What you have to do
Show, in full, each line of the data that contains "field".

----- Data for processing

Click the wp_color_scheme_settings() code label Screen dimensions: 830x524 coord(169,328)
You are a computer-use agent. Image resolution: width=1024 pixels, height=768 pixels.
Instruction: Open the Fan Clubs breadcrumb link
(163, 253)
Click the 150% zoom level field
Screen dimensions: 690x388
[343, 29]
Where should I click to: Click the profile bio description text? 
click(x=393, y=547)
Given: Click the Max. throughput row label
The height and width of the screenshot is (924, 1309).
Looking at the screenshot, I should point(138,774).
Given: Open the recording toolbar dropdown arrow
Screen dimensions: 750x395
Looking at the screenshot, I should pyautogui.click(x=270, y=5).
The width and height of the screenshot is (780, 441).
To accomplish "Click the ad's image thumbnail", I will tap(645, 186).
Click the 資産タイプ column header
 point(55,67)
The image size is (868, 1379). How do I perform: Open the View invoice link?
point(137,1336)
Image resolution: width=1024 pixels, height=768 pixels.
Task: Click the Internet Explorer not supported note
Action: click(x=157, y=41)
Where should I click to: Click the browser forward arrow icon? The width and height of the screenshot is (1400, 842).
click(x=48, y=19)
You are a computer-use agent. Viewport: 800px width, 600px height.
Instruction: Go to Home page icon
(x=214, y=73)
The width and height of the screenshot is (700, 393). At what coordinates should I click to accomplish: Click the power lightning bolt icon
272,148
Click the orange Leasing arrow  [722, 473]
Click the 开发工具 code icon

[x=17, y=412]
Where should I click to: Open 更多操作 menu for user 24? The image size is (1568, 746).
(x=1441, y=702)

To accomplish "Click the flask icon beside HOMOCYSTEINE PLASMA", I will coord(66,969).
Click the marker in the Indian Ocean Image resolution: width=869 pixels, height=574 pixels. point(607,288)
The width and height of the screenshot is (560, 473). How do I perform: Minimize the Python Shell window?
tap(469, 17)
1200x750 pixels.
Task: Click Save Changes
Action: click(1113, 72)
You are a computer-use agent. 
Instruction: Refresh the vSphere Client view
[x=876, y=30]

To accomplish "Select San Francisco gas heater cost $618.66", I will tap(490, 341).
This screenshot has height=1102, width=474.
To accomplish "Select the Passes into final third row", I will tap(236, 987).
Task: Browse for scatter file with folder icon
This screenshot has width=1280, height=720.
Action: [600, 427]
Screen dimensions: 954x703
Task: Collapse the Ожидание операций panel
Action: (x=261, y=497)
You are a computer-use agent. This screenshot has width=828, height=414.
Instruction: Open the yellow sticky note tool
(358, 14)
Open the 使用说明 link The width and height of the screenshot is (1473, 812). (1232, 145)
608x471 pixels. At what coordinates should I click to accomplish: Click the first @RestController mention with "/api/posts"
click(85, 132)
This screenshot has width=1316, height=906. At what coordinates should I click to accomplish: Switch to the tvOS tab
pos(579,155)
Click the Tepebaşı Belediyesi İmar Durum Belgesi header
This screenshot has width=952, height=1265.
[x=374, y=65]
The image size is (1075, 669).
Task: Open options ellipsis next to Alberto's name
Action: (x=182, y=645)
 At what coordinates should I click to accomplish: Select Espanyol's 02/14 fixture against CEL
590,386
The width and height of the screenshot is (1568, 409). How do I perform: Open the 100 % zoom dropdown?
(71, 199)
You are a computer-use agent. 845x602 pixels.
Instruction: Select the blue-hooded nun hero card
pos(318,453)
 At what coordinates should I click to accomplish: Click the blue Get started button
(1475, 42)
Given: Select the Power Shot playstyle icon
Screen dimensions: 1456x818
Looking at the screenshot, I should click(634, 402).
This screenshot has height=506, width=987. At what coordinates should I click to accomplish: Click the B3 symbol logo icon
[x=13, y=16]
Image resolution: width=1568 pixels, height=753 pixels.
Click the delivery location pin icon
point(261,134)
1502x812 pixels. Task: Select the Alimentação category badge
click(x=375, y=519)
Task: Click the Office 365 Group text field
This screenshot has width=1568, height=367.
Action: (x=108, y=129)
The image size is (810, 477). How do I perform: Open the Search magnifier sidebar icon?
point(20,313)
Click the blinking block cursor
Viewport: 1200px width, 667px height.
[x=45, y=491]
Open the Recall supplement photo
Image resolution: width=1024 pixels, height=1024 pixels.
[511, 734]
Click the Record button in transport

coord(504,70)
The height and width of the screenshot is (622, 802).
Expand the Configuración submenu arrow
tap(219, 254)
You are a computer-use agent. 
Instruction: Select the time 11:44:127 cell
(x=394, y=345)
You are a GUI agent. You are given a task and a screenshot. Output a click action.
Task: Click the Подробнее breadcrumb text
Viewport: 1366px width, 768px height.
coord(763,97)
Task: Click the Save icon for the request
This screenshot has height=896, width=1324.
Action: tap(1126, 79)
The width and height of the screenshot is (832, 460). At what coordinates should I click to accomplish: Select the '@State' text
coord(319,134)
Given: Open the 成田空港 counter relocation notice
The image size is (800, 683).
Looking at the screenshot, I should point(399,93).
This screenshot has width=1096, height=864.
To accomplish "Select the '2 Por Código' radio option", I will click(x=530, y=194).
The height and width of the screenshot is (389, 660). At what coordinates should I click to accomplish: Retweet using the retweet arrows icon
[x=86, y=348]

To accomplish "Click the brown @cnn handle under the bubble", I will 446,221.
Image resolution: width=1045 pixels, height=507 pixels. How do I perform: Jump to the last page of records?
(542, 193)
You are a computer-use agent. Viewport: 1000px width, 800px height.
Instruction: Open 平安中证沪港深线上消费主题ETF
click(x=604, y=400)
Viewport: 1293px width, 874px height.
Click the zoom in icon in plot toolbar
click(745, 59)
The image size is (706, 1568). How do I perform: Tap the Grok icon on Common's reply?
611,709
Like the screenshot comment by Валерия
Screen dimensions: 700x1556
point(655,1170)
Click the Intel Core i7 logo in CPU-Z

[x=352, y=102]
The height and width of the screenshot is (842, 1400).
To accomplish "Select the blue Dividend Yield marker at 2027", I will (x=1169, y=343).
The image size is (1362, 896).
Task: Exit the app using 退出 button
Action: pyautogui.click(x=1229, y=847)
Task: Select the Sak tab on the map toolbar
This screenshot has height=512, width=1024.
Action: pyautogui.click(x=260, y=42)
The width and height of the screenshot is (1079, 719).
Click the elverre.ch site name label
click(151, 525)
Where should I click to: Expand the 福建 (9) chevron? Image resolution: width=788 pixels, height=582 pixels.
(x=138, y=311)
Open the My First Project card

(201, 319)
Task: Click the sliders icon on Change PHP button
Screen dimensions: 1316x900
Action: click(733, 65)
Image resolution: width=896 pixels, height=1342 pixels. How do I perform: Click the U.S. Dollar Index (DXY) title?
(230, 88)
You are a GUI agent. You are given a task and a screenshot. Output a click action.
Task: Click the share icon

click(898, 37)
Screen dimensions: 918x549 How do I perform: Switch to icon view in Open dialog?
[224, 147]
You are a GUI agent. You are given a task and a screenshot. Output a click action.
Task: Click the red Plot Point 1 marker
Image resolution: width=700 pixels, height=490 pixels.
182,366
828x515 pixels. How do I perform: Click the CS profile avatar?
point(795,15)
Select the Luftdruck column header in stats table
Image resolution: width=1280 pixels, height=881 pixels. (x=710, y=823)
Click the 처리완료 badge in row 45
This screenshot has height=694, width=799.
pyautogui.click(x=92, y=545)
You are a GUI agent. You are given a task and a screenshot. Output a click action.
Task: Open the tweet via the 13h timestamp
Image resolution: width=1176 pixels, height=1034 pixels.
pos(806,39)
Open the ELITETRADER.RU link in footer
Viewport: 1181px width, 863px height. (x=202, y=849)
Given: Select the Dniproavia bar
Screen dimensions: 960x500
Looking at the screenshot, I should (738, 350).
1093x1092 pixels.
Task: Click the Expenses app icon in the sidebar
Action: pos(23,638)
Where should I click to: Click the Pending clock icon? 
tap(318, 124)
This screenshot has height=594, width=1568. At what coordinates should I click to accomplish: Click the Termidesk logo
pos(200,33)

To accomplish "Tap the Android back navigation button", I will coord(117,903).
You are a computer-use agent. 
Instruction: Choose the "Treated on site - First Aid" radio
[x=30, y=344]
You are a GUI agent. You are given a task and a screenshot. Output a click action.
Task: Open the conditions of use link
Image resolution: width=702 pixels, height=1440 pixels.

----------

Response box
Click the 150% zoom level field
Task: Click the Office 365 Group text field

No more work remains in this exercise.